El ingenio mágico se hallaba de nuevo en posesión del kender. Tasslehoff se lo estaba guardando bajo la pechera de la camisa.


Lejos de Qualinost, pero no tanto como para no enterarse de lo que pasaba allí, la gran hembra Verde, Beryl, yacía en la maraña vegetal, sofocada de enredaderas, que era su cubil, rumiando los agravios que le habían hecho. Agravios que le picaban y escocían como cuando la piel está infestada de parásitos y, al igual que quien sufre esa infección, podía rascarse aquí y allí, pero el picor parecía desplazarse a otro lado, de manera que nunca se libraba completamente de él.

El meollo de todos sus problemas y desazones era una gran Roja, un monstruoso reptil al que Beryl temía más que a nada en el mundo, aunque habría permitido que le arrancaran las alas y que le hiciesen nudos en la cola antes que admitir tal cosa. Su miedo era la principal razón de que accediese a cerrar el pacto tres años atrás. Había imaginado su propio cráneo adornando el tótem de Malys. Aparte de que quería seguir conservando la cabeza, Beryl había resuelto no dar jamás esa satisfacción a su descomunal pariente.

El acuerdo de paz entre los dragones parecía una buena idea en su momento. Terminaba con la sangrienta Purga de Dragones durante la cual los reptiles no sólo habían combatido y matado a mortales, sino que también lo habían hecho entre sí. Los dragones que habían salido vivos y fortalecidos del conflicto se repartieron Ansalon, cada cual reclamando una parte sobre la que gobernar mientras se dejaban algunos territorios anteriormente disputados, como Abanasinia, sin tocar.
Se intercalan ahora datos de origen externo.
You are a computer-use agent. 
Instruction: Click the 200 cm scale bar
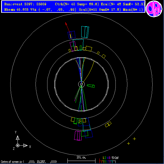click(x=81, y=160)
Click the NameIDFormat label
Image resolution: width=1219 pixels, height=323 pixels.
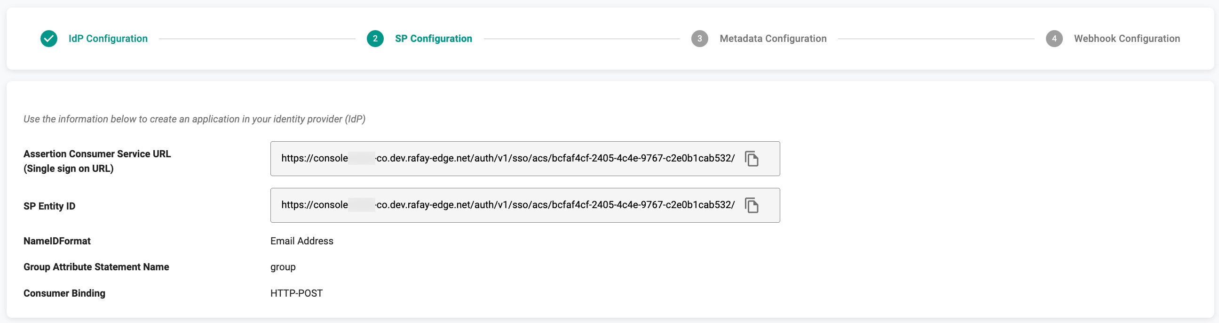57,241
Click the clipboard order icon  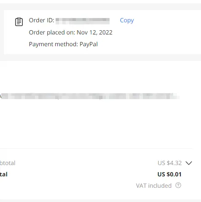pyautogui.click(x=19, y=22)

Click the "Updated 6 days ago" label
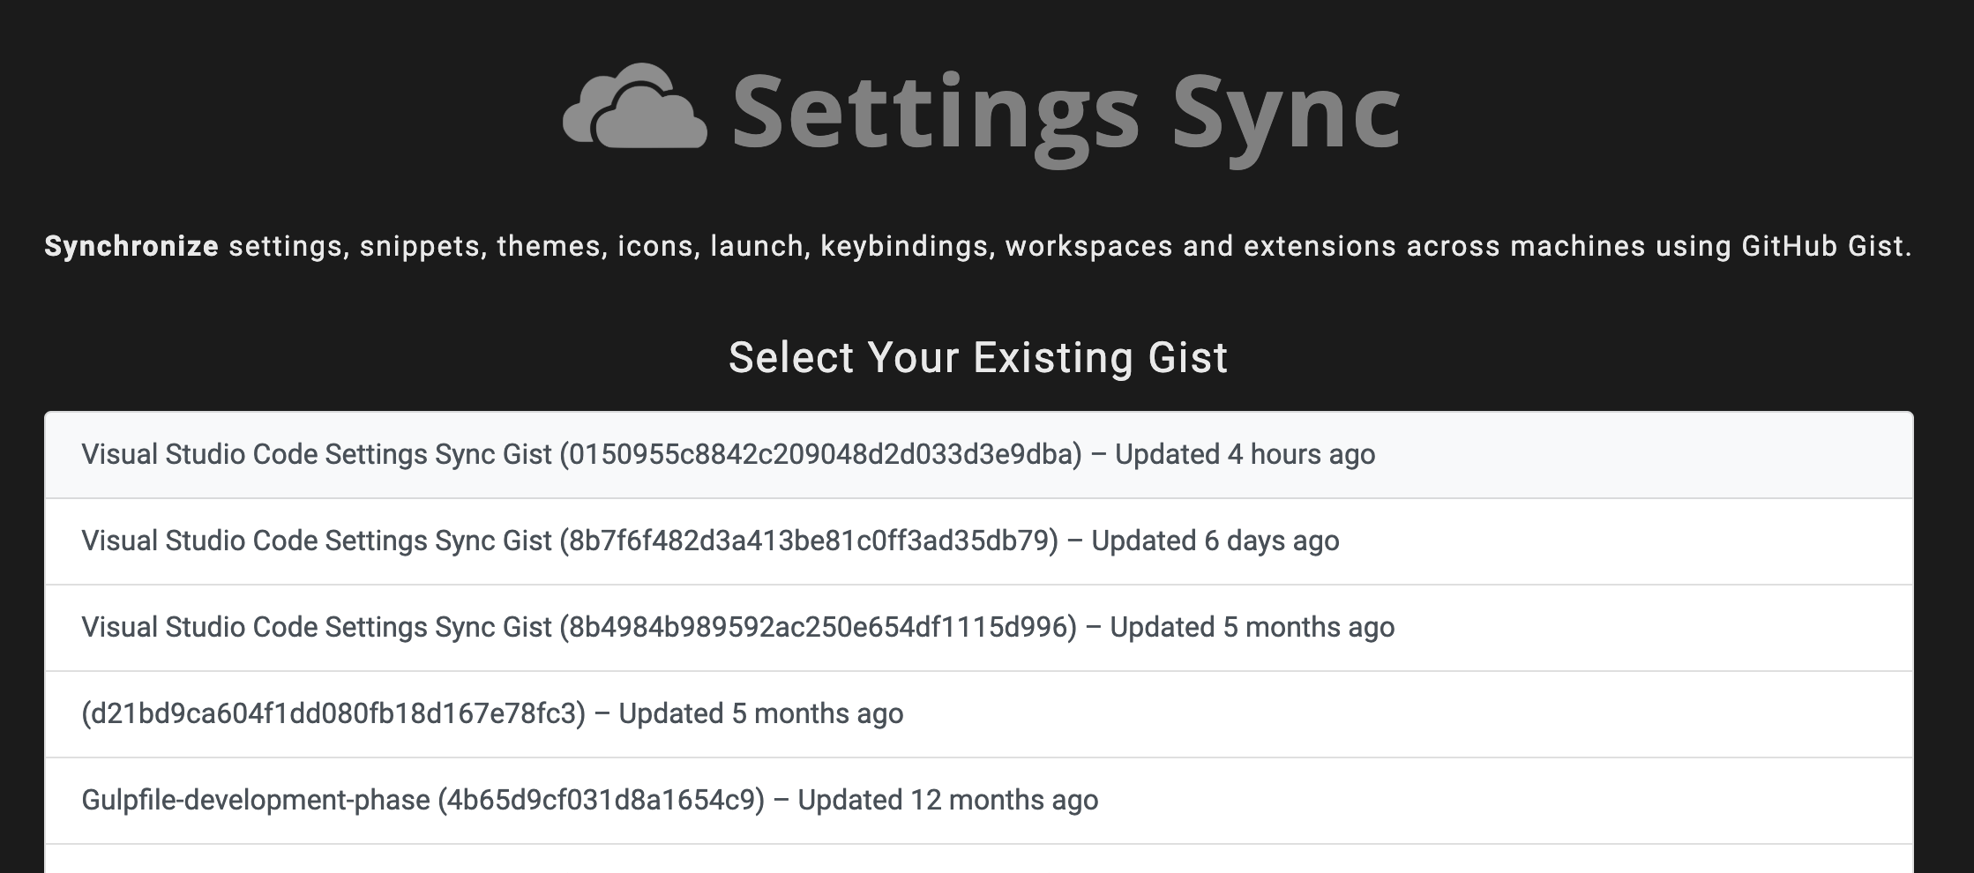[x=1215, y=541]
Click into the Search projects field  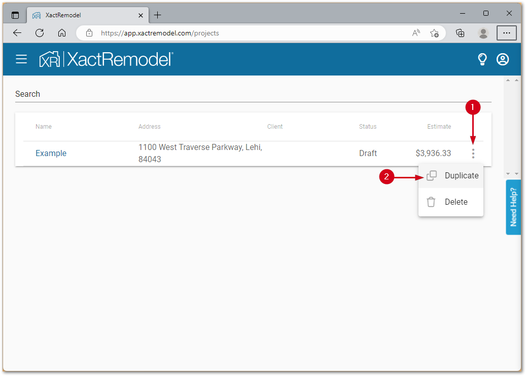coord(253,94)
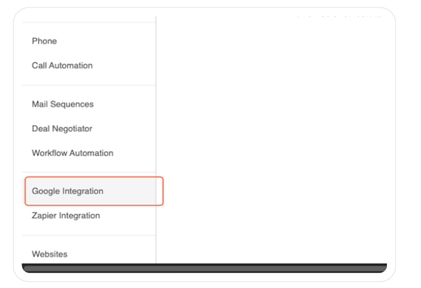This screenshot has width=421, height=288.
Task: Click the Deal Negotiator text label
Action: coord(62,129)
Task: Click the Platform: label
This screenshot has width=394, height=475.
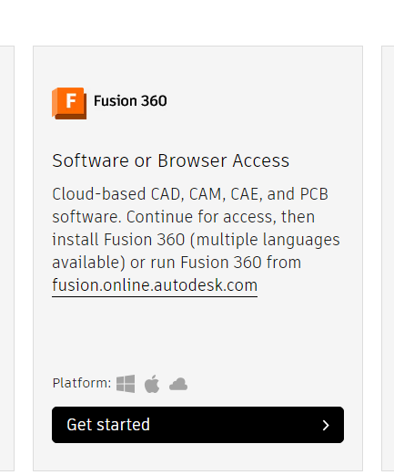Action: 82,383
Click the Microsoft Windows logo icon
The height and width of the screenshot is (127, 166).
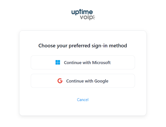(x=58, y=62)
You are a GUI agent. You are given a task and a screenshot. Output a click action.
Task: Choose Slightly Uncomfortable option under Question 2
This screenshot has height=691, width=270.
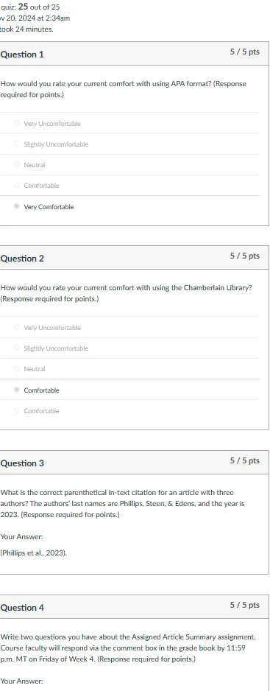(x=17, y=348)
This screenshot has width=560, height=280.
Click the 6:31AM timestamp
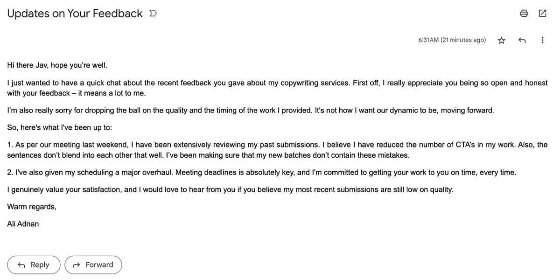[x=452, y=40]

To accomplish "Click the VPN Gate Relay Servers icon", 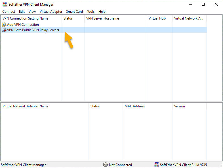I will (4, 30).
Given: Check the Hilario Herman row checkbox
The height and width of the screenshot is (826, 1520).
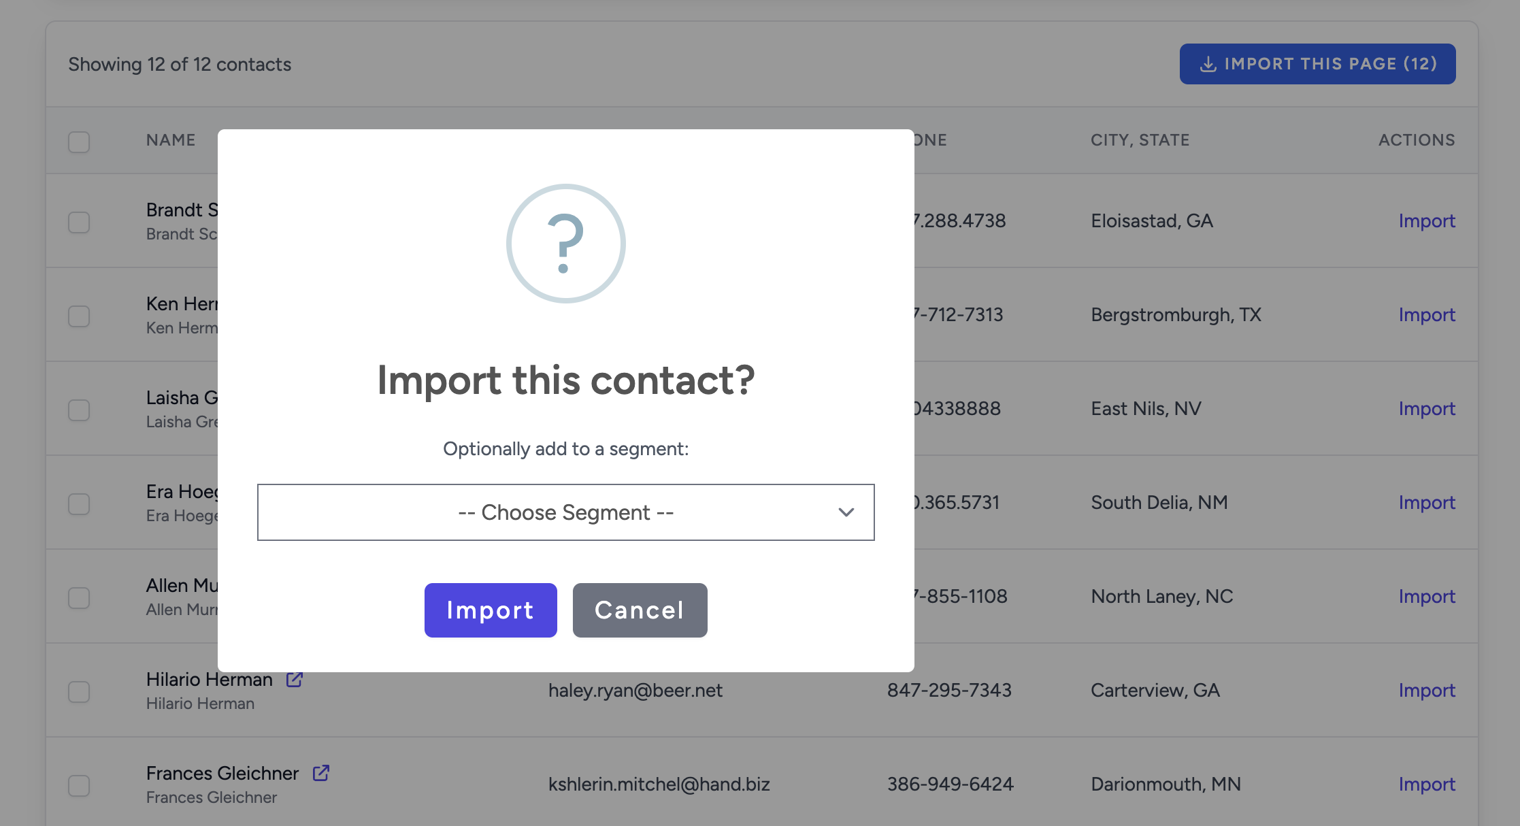Looking at the screenshot, I should (x=79, y=691).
La paz había durado alrededor de un año antes de que empezara a desmoronarse. Cuando Beryl notó que sus poderes mágicos empezaban a menguar, culpó de ello a los elfos, culpó a los humanos, pero en el fondo sabía muy bien quién era la verdadera culpable: Malys estaba robándole su magia. ¡Así se entendía que su pariente Roja ya no tuviera necesidad de matar a los de su especie! Había hallado un modo de exprimir el poder de otros dragones hasta dejarlos sin una gota. La magia de Beryl había sido su principal arma de defensa contra su pariente más fuerte. Sin esa magia, la hembra Verde se encontraría tan indefensa como un enano gully.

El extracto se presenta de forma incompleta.